Hastings Cent Rep. 2020 May;50(3):79-80. doi: 10.1002/hast.1145.
The pandemic creates unprecedented challenges to society and to health care systems around the world. Like all crises, these provide a unique opportunity to rethink the fundamental limiting assumptions and institutional inertia of our established systems. These inertial assumptions have obscured deeply rooted problems in health care and deflected attempts to address them. As hospitals begin to welcome all patients back, they should resist the temptation to go back to business as usual. Instead, they should retain the more deliberative, explicit, and transparent ways of thinking that have informed the development of crisis standards of care. The key lesson to be learned from those exercises in rational deliberation is that justice must be the ethical foundation of all standards of care. Justice demands that hospitals take a safety-net approach to providing services that prioritizes the most vulnerable segments of society, continue to expand telemedicine in ways that improve access without exacerbating disparities, invest in community-based care, and fully staff hospitals and clinics on nights and weekends.
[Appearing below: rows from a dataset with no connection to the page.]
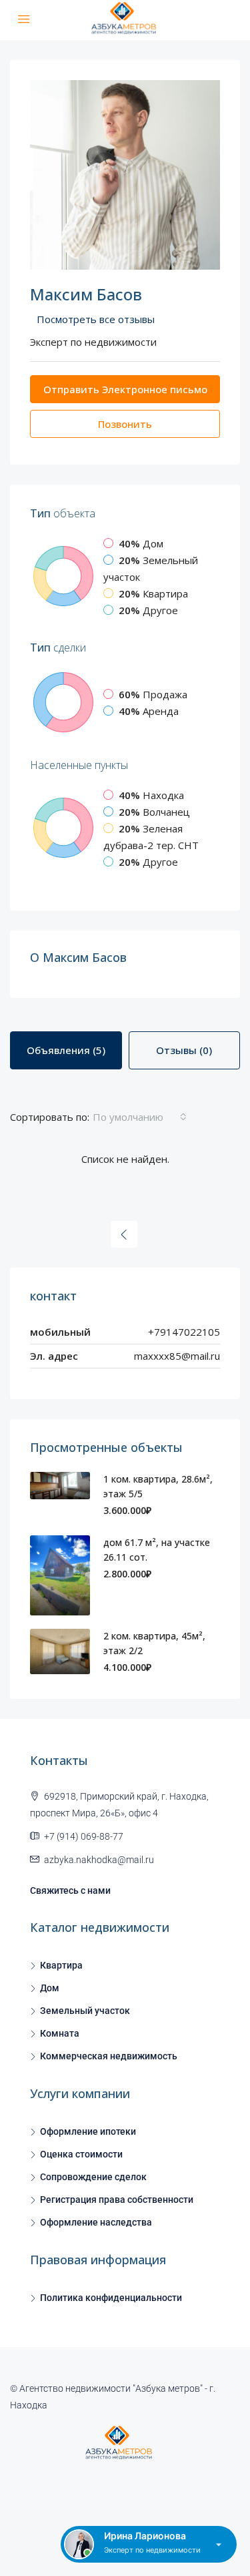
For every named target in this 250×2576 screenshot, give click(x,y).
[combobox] (140, 1117)
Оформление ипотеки (88, 2131)
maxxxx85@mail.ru (177, 1355)
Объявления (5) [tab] (66, 1050)
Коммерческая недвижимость (108, 2056)
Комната (59, 2033)
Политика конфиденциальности (111, 2297)
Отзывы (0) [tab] (184, 1050)
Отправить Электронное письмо (125, 389)
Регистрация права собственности (116, 2199)
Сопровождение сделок (93, 2176)
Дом (49, 1988)
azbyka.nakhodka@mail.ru (99, 1859)
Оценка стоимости (81, 2154)
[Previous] (124, 1234)
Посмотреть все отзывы (96, 319)
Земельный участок (85, 2010)
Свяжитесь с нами (70, 1890)
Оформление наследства (96, 2222)
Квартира (61, 1965)
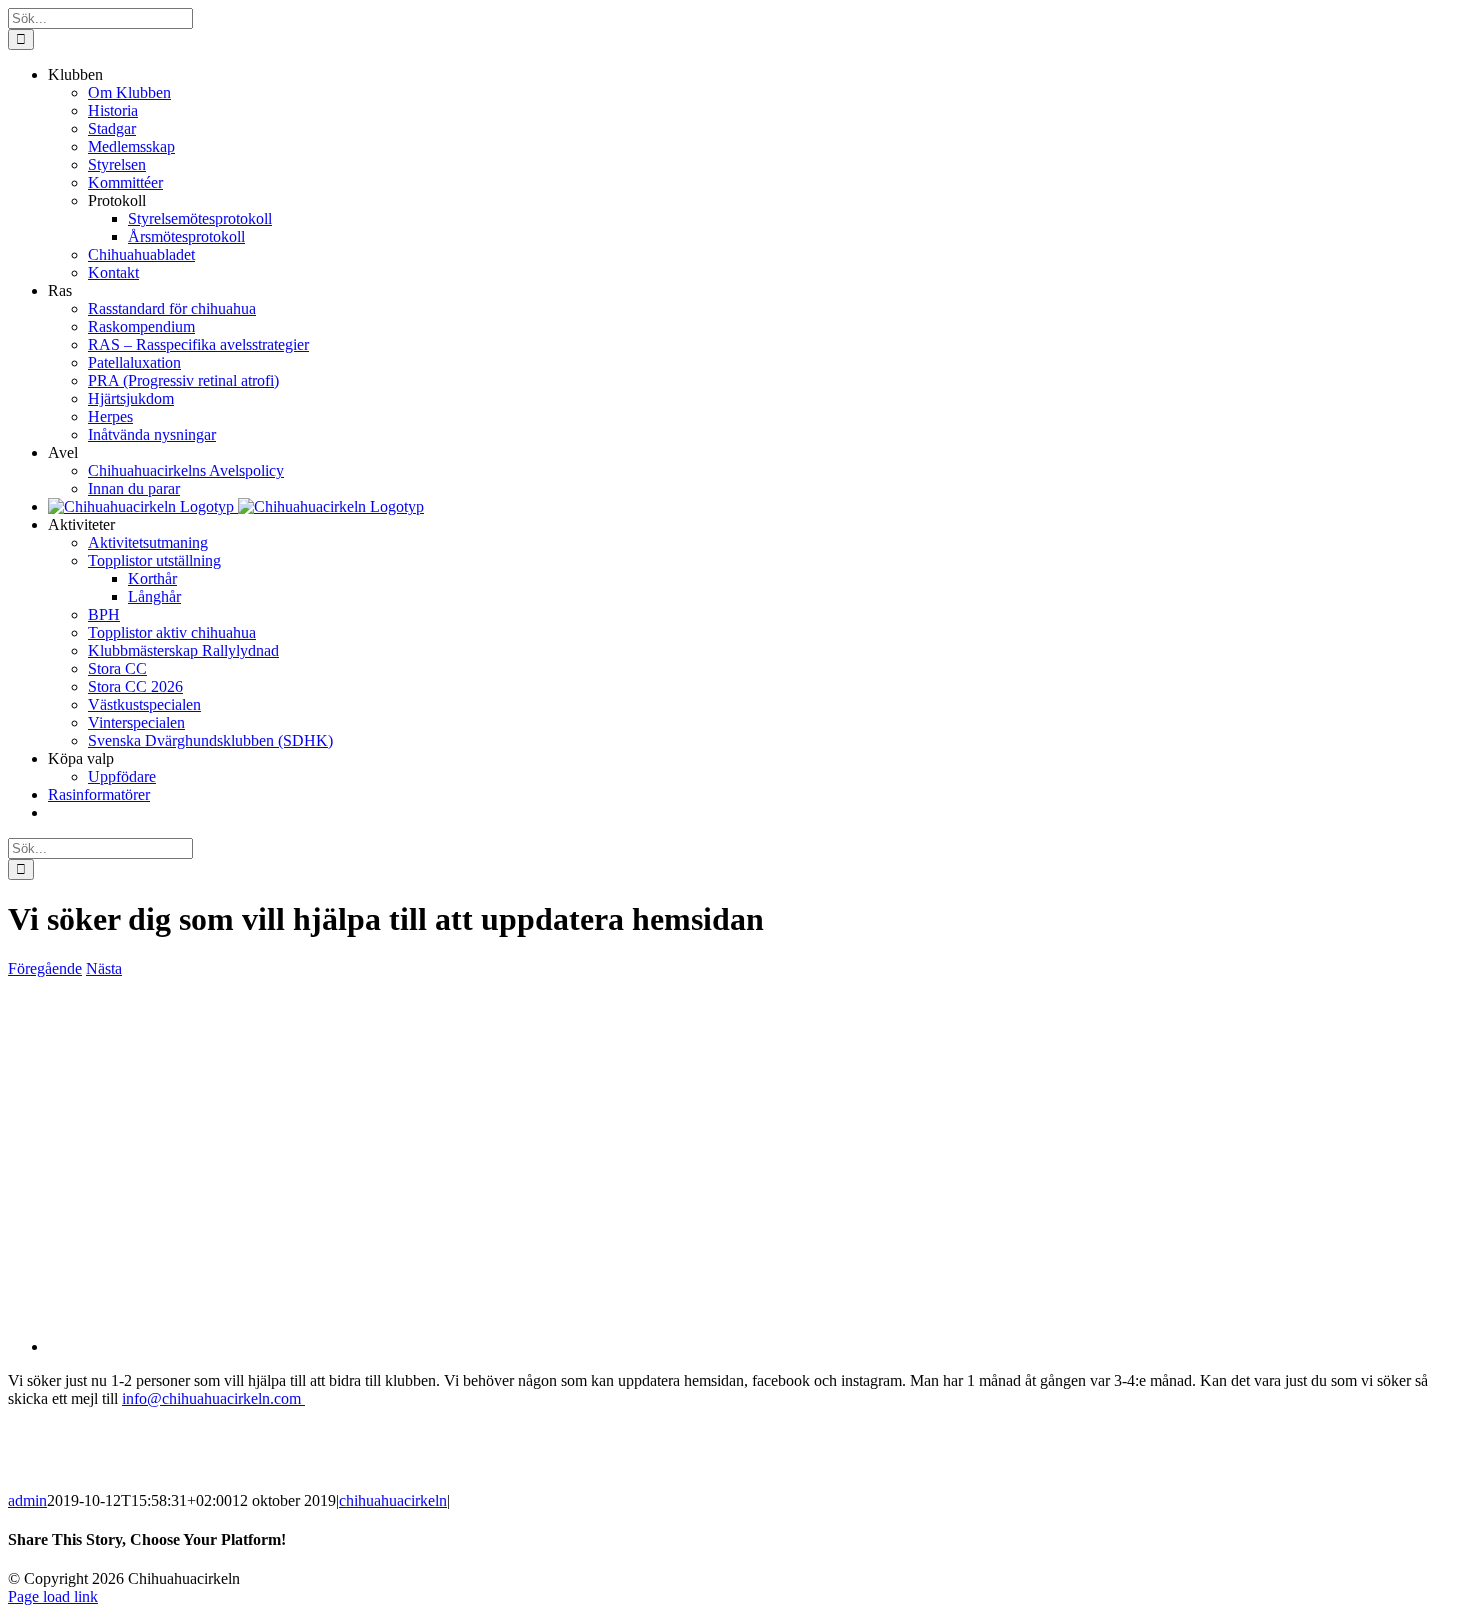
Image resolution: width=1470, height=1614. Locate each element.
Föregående (45, 968)
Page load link (53, 1596)
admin (27, 1500)
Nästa (104, 968)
大流行给社会和世界各地的医疗保健系统带来了前所未有的挑战。与所有危机一样,这些挑战为重新思考我们既定体系的基本限制假设和体制惯性提供了独特的机会。这些惯性假设掩盖了医疗保健中根深蒂固的问题,并转移了人们解决这些问题的努力。随着医院开始欢迎所有患者回来,它们应该抵制恢复常态的诱惑。相反,它们应该保留更慎重、更明确和更透明的思维方式,这些方式为制定危机护理标准提供了信息。从这些理性思考的练习中吸取的关键教训是,正义必须成为所有护理标准的伦理基础。正义要求医院采取安全网方法提供服务,优先考虑社会中最脆弱的群体,继续以改善获取机会而不会加剧差距的方式扩大远程医疗,投资于基于社区的护理,并在夜间和周末为医院和诊所配备充足的人员。